Earwigs typically overwinter outdoors and adults in protected situations. The European earwig overwinters in pairs in earthen cells 1 1/8-1 1/2″ (30-40) mm) beneath the surface and the striped earwig in subterranean burrows or chambers. The females lay and tend their eggs in these underground situations and then they tend the newly hatched nymphs. Earwig have 4-5 nymphal instars. Nymphal development averages about 56 days (range 40-60) for the striped and takes about 68 days for the European earwig, both having 4 instars.
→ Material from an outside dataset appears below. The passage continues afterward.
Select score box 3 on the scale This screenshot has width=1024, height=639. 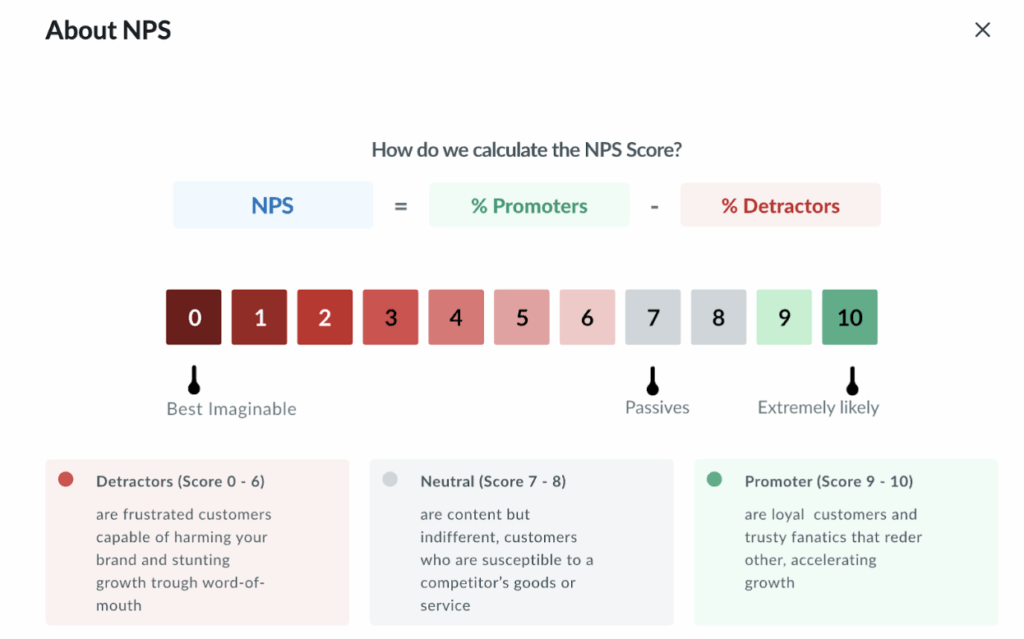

European females lay about 30-55 eggs the first batch and fewer the second time. The striped female lays about 50 eggs the first time ad may lay 3-4 more batches. The red-legged female lays about 40-53 eggs on the average and its 5 nymphal instars require about 80 days to complete development. Some females may live as long as 7 months after attaining maturity. Earwigs have a distinctive disagreeable/repugnant odor which is released when they are crushed, but some species can squirt such a liquid. The are gregarious in nature, typically occurring in groups. Red-legged earwig have been reported to cause minor skin abrasions in humans.
Earwigs are nocturnal or active at night and hide during the day in moist, shady places such as under stones or logs, or in mulch. Neither the eggs nor nymphs can withstand long periods of dryness. Earwigs feed on live or dead plants and/or insects. At times they damage cultivated plants. The European earwigs occasionally damage vegetables, flowers, fruits, ornamental shrubs, and trees, and has been recorded as feeding on honey in beehives.
The red-legged earwig has been recorded as a pest of Irish and sweet potatoes in storage, damaging the roots of greenhouse vegetables, and as a pest in flour mills, breweries, meat-packing plants, slaughter houses, gardens, and nurseries. The striped earwig has not been recorded as damaging plants. Earwigs are attracted to lights or to insects attracted to lights. Usually it is the European and red-legged earwigs which occasionally invade homes, sometimes by the hundreds or thousands.
The key to control is the removal of unessential mulch, plant debris, and objects such as stones and boards, from around the structure. The purpose of this is to establish a low-moisture zone which is disagreeable to earwigs. Micro encapsulated and wettable powder residual formulations applied as 3-10 foot (1-3 m) band treatments are particularly effective. Baits are very effective. Indoor control is supplemental to the outdoor control measures.